President Bush had it right to begin with: Arms-control treaties are likely to prove a hindrance to more normal relations with Russia, not a catalyst for them. The Russians will seize on the negotiation and substance of such accords as an opportunity to reestablish themselves as peers of the United States and to manipulate the "process" for advantage internationally and with sympathetic members of the American academic, policy, and media elites. This will likely translate into, among other things, a formal obligation not only to remove large numbers of warheads from operational status but to destroy them — a formula for compromising some of this country's most sensitive secrets. It may also encourage congressional efforts to countermand Mr. Bush's decision to withdraw from the ABM Treaty.

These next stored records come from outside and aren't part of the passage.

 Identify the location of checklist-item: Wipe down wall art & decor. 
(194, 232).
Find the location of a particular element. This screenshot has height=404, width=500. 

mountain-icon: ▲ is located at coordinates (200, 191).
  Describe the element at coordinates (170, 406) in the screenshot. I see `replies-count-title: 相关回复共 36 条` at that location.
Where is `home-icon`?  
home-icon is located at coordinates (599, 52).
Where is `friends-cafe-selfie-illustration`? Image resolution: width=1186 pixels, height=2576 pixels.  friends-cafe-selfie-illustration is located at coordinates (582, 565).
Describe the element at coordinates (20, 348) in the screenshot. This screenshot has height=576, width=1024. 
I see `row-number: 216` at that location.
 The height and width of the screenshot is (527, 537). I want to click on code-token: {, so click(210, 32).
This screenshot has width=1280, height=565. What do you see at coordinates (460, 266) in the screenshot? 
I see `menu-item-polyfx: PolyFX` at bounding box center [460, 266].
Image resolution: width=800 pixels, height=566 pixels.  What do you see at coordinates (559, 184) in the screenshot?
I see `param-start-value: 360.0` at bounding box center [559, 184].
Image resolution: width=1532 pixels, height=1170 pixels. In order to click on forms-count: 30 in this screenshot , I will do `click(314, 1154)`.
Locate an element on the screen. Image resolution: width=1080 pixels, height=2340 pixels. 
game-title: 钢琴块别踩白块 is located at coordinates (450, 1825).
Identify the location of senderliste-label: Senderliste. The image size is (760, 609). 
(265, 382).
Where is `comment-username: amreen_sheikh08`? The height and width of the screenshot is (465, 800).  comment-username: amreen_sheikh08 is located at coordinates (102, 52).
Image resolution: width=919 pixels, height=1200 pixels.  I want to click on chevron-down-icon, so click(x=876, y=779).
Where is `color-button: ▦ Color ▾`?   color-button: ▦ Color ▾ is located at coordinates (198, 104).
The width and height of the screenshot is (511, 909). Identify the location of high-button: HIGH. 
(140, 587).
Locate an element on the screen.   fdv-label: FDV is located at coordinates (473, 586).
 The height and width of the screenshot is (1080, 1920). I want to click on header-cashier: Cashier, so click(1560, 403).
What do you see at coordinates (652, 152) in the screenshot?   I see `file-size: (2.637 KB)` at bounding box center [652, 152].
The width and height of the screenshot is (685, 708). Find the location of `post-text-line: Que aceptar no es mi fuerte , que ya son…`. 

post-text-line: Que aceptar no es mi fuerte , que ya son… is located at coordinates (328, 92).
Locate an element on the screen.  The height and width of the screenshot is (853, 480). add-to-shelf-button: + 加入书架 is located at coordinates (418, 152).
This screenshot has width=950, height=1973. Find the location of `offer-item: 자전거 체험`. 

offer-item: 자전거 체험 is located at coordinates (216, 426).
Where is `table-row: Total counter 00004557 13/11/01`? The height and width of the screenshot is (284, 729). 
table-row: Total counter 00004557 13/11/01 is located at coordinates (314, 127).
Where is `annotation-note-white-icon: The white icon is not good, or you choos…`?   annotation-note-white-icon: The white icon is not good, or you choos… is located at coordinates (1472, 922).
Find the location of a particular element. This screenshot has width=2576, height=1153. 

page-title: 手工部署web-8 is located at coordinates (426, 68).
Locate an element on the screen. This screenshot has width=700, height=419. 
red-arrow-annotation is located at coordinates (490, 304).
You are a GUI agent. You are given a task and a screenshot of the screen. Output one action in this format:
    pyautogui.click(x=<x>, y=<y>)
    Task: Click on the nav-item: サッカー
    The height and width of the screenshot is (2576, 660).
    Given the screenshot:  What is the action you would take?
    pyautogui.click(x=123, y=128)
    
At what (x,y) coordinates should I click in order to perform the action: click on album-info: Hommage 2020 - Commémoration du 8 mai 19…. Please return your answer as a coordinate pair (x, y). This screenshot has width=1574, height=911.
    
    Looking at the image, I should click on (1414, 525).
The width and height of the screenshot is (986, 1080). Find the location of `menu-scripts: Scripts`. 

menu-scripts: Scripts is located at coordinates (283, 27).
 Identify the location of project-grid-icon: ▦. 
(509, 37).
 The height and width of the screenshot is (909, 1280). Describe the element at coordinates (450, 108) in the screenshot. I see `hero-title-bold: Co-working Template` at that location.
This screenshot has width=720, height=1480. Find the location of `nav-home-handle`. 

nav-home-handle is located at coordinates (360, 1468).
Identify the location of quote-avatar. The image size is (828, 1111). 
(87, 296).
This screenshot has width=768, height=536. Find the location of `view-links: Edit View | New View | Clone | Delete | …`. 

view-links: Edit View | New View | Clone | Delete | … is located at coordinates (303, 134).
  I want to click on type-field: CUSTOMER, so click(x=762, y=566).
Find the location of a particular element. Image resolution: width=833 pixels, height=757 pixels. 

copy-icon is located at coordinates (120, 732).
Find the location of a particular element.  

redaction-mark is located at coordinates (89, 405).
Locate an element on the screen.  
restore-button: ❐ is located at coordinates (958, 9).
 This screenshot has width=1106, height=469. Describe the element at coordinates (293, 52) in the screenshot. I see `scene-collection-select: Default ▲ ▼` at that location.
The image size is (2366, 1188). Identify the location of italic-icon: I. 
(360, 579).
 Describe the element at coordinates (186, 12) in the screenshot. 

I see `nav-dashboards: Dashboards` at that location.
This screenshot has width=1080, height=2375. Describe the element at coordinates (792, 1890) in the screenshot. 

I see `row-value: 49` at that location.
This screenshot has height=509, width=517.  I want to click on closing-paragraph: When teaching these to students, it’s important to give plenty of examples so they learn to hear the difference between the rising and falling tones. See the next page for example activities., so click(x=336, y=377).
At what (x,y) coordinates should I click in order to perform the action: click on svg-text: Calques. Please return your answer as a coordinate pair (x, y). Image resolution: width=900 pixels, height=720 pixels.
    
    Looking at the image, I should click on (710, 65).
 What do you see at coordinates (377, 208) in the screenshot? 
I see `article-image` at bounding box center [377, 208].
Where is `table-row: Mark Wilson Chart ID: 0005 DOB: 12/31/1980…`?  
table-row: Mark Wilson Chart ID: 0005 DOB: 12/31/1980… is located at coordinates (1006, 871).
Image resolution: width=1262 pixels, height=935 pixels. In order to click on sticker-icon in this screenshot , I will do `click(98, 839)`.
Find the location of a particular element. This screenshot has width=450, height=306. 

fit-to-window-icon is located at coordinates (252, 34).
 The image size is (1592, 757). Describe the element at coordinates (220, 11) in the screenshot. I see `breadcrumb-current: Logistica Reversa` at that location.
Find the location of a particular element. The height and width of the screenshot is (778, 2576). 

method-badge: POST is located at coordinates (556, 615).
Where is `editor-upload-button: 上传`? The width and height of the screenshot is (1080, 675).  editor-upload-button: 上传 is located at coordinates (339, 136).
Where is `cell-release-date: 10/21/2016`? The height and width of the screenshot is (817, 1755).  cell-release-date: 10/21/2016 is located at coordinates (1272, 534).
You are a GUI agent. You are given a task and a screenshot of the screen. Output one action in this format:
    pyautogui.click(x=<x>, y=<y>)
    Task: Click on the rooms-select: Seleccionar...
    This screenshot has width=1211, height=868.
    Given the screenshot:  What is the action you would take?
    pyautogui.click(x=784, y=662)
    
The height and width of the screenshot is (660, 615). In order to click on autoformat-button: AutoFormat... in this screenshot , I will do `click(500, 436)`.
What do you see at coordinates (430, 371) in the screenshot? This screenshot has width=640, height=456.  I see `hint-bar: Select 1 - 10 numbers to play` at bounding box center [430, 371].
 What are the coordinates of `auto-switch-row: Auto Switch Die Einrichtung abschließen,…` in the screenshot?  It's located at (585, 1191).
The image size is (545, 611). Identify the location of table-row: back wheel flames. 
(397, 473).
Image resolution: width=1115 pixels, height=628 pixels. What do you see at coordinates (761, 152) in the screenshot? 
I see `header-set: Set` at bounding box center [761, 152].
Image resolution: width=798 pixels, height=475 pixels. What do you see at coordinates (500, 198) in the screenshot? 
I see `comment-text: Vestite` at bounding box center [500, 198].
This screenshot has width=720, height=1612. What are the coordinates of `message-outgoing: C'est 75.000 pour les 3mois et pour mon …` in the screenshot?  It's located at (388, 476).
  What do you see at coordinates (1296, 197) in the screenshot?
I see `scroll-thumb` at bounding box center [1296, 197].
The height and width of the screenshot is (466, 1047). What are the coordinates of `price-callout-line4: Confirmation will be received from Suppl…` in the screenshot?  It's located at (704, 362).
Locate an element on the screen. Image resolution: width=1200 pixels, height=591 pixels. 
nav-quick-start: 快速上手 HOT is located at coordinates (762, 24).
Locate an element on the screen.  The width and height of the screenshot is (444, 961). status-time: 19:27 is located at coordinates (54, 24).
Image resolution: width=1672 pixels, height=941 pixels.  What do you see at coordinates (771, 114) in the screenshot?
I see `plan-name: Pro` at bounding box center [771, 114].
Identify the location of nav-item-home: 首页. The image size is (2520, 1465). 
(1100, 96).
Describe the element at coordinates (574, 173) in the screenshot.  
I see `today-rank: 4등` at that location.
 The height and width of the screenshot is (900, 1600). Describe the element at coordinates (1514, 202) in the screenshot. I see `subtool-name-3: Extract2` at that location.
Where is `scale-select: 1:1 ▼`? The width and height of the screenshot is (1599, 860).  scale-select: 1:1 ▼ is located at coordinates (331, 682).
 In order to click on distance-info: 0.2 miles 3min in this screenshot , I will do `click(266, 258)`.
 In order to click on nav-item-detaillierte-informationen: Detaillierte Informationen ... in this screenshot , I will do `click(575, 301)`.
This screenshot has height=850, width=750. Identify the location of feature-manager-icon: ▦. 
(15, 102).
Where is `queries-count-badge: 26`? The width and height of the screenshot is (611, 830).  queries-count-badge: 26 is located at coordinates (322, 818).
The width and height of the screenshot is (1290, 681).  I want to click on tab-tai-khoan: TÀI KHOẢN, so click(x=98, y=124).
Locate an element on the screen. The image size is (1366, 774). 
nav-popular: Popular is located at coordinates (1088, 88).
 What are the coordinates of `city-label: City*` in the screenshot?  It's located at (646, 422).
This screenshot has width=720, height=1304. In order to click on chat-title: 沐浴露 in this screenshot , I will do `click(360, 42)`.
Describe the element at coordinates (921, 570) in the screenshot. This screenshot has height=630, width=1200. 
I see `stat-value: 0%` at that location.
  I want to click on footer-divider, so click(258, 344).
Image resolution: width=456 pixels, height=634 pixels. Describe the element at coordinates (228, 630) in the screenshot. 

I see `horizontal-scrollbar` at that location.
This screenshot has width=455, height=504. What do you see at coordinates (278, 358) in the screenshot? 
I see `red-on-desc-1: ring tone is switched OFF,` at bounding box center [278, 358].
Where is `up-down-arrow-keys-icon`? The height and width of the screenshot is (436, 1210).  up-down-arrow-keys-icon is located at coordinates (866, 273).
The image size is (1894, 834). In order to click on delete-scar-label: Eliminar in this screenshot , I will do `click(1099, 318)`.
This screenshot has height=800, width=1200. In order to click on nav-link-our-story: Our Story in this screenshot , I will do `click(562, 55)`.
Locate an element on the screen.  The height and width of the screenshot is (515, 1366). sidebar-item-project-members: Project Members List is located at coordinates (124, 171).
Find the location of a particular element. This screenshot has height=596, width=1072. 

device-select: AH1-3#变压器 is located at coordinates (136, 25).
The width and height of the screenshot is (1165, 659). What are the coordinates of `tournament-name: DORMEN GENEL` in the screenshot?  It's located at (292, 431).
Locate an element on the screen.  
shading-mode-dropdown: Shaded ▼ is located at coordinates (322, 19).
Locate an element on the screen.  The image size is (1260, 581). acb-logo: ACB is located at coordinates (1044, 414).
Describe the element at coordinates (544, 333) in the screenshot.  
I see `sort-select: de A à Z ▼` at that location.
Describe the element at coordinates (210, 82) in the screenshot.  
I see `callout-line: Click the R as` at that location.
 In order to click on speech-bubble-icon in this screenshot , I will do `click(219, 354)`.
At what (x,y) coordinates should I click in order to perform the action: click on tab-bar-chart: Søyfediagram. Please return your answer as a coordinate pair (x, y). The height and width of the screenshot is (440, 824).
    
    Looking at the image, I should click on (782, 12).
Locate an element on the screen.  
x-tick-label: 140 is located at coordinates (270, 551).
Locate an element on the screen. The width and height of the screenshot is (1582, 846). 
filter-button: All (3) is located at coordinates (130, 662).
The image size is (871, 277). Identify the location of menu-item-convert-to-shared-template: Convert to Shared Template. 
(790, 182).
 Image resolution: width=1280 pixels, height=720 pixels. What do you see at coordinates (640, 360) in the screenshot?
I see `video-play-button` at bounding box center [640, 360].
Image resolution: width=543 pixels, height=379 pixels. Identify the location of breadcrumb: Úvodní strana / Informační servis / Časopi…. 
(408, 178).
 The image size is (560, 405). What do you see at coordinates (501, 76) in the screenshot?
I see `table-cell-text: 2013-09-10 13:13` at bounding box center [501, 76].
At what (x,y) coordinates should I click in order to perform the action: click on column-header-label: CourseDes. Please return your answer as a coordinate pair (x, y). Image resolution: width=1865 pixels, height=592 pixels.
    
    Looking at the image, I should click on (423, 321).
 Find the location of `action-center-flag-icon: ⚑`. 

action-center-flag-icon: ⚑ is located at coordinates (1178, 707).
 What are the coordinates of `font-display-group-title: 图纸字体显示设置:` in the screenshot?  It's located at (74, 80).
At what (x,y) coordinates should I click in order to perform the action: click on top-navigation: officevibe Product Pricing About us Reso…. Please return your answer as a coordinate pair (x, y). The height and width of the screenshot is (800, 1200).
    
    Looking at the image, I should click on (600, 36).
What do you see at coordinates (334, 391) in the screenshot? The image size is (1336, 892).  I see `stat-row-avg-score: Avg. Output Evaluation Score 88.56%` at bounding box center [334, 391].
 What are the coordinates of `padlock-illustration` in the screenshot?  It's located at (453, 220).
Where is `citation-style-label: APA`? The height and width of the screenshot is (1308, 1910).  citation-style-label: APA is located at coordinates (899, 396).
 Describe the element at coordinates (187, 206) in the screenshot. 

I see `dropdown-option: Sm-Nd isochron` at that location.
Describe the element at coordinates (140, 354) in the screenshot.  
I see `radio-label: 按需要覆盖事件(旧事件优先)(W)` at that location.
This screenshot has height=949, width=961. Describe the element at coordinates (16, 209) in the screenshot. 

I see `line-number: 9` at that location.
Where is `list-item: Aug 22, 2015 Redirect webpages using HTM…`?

Even more troubling, any resuscitation of traditional arms control would make it less likely that President Bush will be able to pursue his strategy for a new sort of arms control: Using regime change as an instrument for ending the proliferation of weapons of mass destruction and their delivery systems. If allowed to get away with it once again, Russia — which is actively contributing to such proliferation — will doubtless revert to form, threatening to abandon or impede the arms-control negotiations if its friends are threatened by the U.S., and enlisting Americans heavily invested in that process to echo their warnings.

Mr. Bush needs to stay the course. Henceforth, he should contemplate only unilateral changes to U.S. nuclear-force levels and capabilities. He should pursue regime change, not negotiated arms control, to mitigate the danger posed to us by real or potential enemies who cynically ignore their commitments pursuant to such accords — and by those who naively still think we can rely on the latter.